**取り組む課題:**
1. 判決文の「参加人のその余の請求を棄却する。」という一文を英語に訳しなさい。
2. 判決文のうち、「東京地方裁判所 昭和35年(ワ)4828号 判決」で始まり「れ別紙要約書のとおりである。」に至るまでの部分を、一字も変えずに書き写しなさい。

**抽出本文:**

東京地方裁判所 昭和35年(ワ)4828号 判決 1962年6月25日
参加人 矢野友秋
原告(脱退) 矢野貞子
被告 松本英子
主文
被告は参加人に対し金四十五万円およびこれに対する昭和三七年四月三日から完済まで年五分の割合による金員を支払え。
参加人のその余の請求を棄却する。
訴訟費用はこれを三分し、その一を被告の負担とし、その余を参加人の負担とする。
事実
第一申立および主張
参加人代理人および被告代理人において陳述した当事者双方の申立および主張はそれぞれ別紙要約書のとおりである。

**与えられた資料:**
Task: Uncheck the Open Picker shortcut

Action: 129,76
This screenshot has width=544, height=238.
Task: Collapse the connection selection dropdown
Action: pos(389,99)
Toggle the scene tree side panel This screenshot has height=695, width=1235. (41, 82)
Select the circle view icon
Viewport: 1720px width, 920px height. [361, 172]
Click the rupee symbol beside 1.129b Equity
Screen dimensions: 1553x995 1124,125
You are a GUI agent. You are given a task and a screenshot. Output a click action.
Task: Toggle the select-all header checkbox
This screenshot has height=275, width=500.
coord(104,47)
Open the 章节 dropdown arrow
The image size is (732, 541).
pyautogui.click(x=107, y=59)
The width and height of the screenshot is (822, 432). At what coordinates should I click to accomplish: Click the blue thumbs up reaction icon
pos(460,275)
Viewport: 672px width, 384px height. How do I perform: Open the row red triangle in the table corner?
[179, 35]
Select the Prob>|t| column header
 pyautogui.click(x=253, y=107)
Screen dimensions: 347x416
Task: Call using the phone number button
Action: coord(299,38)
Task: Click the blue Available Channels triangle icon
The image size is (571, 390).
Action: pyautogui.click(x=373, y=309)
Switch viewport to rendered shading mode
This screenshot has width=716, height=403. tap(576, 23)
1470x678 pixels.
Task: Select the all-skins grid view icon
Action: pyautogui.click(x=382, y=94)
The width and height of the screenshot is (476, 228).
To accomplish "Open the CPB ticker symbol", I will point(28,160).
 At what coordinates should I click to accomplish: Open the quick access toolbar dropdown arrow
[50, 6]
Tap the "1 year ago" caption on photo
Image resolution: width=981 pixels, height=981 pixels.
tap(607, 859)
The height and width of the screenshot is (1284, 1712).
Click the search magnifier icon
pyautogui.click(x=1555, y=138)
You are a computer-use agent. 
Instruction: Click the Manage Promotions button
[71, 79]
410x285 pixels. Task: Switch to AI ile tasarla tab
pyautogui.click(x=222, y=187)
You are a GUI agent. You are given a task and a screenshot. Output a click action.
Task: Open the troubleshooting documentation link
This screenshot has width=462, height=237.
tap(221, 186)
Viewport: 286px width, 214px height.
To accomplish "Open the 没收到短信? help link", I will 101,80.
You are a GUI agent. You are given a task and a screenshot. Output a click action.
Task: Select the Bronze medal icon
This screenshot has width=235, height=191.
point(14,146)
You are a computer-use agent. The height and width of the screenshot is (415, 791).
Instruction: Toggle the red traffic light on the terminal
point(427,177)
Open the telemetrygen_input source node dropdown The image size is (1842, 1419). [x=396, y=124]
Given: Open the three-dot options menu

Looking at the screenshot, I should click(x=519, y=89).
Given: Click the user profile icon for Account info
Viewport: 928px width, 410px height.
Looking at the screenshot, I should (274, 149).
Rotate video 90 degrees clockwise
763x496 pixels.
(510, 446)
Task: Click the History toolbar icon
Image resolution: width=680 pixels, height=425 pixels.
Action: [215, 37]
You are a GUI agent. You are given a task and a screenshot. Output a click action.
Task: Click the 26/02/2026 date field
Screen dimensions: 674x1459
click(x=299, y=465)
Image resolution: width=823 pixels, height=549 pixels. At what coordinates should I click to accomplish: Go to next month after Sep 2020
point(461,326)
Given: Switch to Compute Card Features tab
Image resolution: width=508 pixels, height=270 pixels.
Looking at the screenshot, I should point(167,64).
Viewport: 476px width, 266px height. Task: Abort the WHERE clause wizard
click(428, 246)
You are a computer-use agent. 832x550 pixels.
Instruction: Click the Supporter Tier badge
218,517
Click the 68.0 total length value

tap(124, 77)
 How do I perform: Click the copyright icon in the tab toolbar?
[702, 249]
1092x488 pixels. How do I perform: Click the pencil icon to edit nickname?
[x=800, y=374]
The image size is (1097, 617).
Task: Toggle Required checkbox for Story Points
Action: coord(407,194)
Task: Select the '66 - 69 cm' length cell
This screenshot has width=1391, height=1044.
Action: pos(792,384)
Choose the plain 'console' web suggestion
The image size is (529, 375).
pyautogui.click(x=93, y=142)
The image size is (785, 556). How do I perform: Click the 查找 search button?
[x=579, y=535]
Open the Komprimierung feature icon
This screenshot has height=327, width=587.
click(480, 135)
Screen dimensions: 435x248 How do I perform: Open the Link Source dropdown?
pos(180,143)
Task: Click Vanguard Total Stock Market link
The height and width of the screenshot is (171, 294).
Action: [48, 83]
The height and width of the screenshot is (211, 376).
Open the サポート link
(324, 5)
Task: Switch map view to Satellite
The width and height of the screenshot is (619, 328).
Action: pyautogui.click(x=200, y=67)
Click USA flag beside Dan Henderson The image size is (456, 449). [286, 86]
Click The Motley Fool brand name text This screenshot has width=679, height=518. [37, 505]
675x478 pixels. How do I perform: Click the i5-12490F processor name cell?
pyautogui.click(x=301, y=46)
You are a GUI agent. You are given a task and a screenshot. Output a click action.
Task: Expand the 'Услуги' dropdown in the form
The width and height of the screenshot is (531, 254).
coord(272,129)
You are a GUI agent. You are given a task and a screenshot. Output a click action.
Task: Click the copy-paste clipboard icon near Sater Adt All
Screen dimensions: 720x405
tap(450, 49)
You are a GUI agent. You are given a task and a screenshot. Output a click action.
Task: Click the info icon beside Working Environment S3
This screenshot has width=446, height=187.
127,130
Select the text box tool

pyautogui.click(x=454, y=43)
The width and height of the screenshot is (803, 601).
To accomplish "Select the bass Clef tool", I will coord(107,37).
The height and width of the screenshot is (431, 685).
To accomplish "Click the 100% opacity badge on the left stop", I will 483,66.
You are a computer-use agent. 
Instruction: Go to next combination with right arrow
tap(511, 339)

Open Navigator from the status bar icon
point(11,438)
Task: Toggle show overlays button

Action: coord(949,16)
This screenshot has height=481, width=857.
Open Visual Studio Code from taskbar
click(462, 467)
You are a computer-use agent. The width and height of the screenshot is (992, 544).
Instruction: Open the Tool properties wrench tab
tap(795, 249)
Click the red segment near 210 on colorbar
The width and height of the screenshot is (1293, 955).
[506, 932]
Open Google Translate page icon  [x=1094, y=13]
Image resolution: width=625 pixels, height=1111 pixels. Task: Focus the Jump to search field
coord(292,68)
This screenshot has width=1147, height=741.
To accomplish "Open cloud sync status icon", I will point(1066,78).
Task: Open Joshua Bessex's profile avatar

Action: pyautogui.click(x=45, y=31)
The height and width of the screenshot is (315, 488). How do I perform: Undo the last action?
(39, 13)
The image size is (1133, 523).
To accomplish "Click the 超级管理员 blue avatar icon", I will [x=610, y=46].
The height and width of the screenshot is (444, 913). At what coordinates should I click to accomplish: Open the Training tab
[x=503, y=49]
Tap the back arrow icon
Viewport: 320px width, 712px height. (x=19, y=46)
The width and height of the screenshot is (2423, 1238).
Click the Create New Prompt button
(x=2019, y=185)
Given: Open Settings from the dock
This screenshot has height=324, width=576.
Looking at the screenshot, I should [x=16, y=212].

**各課題の解答:**
1. The intervenor's remaining claims are dismissed.

2.
東京地方裁判所 昭和35年(ワ)4828号 判決 1962年6月25日
参加人 矢野友秋
原告(脱退) 矢野貞子
被告 松本英子
主文
被告は参加人に対し金四十五万円およびこれに対する昭和三七年四月三日から完済まで年五分の割合による金員を支払え。
参加人のその余の請求を棄却する。
訴訟費用はこれを三分し、その一を被告の負担とし、その余を参加人の負担とする。
事実
第一申立および主張
参加人代理人および被告代理人において陳述した当事者双方の申立および主張はそれぞれ別紙要約書のとおりである。